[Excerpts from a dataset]
┌──

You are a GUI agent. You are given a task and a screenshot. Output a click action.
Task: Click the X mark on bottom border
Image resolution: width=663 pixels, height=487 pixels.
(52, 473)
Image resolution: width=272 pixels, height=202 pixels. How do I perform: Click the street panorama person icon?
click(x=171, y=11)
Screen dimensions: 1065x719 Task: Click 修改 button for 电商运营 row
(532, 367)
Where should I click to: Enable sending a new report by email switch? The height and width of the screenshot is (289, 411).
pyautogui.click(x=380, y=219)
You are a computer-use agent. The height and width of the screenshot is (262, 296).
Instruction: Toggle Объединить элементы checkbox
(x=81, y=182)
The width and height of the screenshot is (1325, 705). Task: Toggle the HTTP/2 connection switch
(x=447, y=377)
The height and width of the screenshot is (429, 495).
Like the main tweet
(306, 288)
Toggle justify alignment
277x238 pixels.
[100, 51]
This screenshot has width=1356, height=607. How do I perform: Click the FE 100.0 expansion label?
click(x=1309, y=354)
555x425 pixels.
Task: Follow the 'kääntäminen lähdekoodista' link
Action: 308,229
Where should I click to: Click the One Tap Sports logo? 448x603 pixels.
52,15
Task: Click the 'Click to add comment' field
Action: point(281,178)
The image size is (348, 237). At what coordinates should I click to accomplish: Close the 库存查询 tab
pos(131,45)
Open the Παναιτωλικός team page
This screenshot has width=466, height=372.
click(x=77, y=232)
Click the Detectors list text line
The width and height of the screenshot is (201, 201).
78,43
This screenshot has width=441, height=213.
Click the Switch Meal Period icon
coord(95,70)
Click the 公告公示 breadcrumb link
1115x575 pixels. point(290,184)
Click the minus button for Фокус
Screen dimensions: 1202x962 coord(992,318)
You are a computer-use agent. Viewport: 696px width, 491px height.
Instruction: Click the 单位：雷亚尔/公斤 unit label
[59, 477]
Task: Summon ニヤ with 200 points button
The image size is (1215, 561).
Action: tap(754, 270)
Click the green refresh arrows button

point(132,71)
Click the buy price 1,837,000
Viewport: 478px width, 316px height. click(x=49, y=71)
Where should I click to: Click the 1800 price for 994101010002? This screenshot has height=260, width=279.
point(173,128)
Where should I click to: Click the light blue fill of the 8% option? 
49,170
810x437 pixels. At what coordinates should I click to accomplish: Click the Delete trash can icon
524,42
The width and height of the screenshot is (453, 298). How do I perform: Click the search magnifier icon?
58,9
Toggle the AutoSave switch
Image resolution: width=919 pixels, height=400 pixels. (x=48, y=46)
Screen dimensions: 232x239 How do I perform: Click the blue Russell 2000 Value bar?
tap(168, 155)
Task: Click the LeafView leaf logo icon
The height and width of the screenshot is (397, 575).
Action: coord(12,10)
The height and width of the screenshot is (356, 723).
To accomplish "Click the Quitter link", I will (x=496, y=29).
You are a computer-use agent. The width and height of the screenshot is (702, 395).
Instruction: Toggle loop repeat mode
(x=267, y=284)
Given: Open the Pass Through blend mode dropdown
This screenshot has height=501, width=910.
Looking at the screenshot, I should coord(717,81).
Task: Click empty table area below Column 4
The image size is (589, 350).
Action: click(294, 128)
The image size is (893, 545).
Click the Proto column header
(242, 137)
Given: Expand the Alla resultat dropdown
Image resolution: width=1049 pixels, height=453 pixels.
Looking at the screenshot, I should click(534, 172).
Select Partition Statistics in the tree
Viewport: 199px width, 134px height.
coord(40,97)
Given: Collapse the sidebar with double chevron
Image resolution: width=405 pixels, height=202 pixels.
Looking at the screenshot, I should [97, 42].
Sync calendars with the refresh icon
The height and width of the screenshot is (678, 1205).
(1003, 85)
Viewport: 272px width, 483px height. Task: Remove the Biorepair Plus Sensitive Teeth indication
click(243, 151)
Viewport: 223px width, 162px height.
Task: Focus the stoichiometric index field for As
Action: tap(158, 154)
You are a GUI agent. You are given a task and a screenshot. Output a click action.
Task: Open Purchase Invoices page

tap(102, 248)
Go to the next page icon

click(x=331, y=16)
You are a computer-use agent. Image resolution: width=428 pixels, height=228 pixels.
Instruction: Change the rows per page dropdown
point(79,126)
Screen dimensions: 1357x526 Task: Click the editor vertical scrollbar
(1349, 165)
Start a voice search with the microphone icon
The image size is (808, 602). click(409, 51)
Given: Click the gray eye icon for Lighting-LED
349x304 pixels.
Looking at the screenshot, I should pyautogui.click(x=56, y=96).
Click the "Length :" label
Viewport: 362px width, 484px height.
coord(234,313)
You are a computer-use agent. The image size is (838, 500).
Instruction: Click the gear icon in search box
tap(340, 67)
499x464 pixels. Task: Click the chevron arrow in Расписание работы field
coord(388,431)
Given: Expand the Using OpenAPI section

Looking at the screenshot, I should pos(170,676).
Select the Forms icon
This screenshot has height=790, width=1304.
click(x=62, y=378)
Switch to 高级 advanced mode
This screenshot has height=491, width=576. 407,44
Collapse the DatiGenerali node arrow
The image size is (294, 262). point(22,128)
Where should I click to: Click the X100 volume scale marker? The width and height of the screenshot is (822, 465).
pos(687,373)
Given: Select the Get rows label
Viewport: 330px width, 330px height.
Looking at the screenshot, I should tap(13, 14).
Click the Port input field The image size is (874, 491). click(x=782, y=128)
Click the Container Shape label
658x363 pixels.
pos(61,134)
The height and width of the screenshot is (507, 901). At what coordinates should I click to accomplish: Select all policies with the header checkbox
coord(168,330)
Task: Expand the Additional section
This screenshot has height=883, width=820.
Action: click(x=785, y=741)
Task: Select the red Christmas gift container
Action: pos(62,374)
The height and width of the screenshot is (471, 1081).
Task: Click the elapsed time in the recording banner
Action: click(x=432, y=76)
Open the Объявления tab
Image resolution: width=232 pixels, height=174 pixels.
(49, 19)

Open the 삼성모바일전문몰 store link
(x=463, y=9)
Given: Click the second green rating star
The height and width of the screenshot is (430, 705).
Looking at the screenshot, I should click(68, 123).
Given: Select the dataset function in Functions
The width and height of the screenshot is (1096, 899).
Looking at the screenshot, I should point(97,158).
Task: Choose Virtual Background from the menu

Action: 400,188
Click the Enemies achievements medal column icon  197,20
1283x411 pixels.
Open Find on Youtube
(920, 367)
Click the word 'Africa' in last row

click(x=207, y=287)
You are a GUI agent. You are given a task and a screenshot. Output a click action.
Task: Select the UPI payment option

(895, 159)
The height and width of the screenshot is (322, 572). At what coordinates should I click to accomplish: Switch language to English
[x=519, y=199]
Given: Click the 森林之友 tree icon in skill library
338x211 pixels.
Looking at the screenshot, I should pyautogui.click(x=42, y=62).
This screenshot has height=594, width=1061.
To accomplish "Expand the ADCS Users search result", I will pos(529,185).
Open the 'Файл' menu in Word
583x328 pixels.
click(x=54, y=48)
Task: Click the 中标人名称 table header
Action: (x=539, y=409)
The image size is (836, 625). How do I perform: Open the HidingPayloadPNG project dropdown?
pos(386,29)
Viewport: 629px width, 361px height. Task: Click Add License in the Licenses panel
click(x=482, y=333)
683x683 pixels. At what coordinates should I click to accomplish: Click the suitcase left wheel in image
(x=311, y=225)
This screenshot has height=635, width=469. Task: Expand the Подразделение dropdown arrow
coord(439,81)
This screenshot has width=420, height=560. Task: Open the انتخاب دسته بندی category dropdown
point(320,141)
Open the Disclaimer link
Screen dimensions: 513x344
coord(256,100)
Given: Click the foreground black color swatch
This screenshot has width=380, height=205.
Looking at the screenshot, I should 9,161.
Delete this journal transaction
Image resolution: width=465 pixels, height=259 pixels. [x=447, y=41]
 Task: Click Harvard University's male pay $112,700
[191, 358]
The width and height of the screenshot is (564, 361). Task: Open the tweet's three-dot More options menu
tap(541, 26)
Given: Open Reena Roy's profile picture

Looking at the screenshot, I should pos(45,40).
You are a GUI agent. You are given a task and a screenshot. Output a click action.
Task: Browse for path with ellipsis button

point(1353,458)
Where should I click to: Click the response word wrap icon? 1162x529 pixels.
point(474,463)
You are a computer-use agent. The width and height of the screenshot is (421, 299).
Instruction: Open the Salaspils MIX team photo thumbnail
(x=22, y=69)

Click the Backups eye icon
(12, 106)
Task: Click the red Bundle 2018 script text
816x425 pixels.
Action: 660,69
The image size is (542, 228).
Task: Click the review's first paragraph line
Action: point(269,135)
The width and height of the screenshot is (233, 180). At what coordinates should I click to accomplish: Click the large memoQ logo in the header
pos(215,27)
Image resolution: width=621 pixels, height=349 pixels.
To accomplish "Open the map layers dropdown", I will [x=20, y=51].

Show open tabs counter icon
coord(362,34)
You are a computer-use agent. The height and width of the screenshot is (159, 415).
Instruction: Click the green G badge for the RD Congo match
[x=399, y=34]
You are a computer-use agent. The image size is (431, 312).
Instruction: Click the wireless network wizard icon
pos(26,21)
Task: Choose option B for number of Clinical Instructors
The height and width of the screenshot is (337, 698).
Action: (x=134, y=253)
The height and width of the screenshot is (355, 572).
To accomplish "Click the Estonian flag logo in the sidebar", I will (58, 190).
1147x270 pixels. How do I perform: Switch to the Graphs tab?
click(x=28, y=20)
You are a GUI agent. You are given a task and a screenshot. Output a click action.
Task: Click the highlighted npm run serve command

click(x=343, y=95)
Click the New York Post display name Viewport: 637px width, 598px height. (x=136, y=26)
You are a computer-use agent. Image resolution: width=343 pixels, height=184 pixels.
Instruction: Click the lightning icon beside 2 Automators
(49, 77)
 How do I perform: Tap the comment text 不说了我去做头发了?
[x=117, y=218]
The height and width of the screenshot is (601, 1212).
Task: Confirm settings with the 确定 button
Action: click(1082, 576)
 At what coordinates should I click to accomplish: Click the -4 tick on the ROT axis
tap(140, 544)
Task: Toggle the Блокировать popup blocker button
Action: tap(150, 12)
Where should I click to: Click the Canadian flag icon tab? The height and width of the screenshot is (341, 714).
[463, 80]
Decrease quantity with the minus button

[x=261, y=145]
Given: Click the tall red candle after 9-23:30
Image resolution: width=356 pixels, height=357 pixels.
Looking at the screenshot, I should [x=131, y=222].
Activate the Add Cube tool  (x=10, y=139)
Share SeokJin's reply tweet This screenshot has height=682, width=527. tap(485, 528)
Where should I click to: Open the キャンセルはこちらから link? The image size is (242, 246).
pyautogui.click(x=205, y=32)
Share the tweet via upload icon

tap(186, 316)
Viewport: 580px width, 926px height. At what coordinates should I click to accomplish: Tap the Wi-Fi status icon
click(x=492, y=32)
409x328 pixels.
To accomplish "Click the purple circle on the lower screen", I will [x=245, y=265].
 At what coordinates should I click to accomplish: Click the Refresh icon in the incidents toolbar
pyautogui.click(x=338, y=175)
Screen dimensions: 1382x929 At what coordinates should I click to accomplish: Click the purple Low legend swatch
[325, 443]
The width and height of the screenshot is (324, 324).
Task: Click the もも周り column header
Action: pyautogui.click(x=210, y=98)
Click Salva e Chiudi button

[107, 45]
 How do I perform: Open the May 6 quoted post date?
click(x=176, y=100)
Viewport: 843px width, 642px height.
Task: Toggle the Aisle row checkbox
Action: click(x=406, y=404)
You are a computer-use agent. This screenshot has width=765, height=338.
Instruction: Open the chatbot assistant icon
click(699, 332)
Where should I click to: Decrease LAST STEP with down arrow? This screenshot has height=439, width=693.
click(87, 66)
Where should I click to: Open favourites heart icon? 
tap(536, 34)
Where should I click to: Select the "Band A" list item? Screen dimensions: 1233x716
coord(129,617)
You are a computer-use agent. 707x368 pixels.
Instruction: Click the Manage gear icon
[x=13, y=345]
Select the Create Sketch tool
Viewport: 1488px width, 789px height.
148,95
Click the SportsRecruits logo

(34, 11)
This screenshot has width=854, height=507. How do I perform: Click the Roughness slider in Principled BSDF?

└──

**ASSIGNMENT:** What you should output is every line of the records above, from the first through the line containing "You are a computer-use agent. Viewport: 696px", unchanged.

**EXERCISE SOLUTION:**
You are a GUI agent. You are given a task and a screenshot. Output a click action.
Task: Click the X mark on bottom border
Image resolution: width=663 pixels, height=487 pixels.
(52, 473)
Image resolution: width=272 pixels, height=202 pixels. How do I perform: Click the street panorama person icon?
click(x=171, y=11)
Screen dimensions: 1065x719 Task: Click 修改 button for 电商运营 row
(532, 367)
Where should I click to: Enable sending a new report by email switch? The height and width of the screenshot is (289, 411).
pyautogui.click(x=380, y=219)
You are a computer-use agent. The height and width of the screenshot is (262, 296).
Instruction: Toggle Объединить элементы checkbox
(x=81, y=182)
The width and height of the screenshot is (1325, 705). Task: Toggle the HTTP/2 connection switch
(x=447, y=377)
The height and width of the screenshot is (429, 495).
Like the main tweet
(306, 288)
Toggle justify alignment
277x238 pixels.
[100, 51]
This screenshot has width=1356, height=607. How do I perform: Click the FE 100.0 expansion label?
click(x=1309, y=354)
555x425 pixels.
Task: Follow the 'kääntäminen lähdekoodista' link
Action: 308,229
Where should I click to: Click the One Tap Sports logo? 448x603 pixels.
52,15
Task: Click the 'Click to add comment' field
Action: point(281,178)
The image size is (348, 237). At what coordinates should I click to accomplish: Close the 库存查询 tab
pos(131,45)
Open the Παναιτωλικός team page
This screenshot has width=466, height=372.
click(x=77, y=232)
Click the Detectors list text line
The width and height of the screenshot is (201, 201).
78,43
This screenshot has width=441, height=213.
Click the Switch Meal Period icon
coord(95,70)
Click the 公告公示 breadcrumb link
1115x575 pixels. point(290,184)
Click the minus button for Фокус
Screen dimensions: 1202x962 coord(992,318)
You are a computer-use agent. Viewport: 696px width, 491px height.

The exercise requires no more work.